→ **WRITTEN TASK**
Duplicate the items below line for line, with no changes.

[Items from a data source]
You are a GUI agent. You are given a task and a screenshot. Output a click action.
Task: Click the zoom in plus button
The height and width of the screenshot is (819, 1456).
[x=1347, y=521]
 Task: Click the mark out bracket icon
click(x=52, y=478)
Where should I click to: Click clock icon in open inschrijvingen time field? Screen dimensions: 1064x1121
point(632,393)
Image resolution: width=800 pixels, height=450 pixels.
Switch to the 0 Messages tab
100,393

→ **ANSWER TO THE PROBLEM**
You are a GUI agent. You are given a task and a screenshot. Output a click action.
Task: Click the zoom in plus button
The height and width of the screenshot is (819, 1456).
[x=1347, y=521]
 Task: Click the mark out bracket icon
click(x=52, y=478)
Where should I click to: Click clock icon in open inschrijvingen time field? Screen dimensions: 1064x1121
point(632,393)
Image resolution: width=800 pixels, height=450 pixels.
Switch to the 0 Messages tab
100,393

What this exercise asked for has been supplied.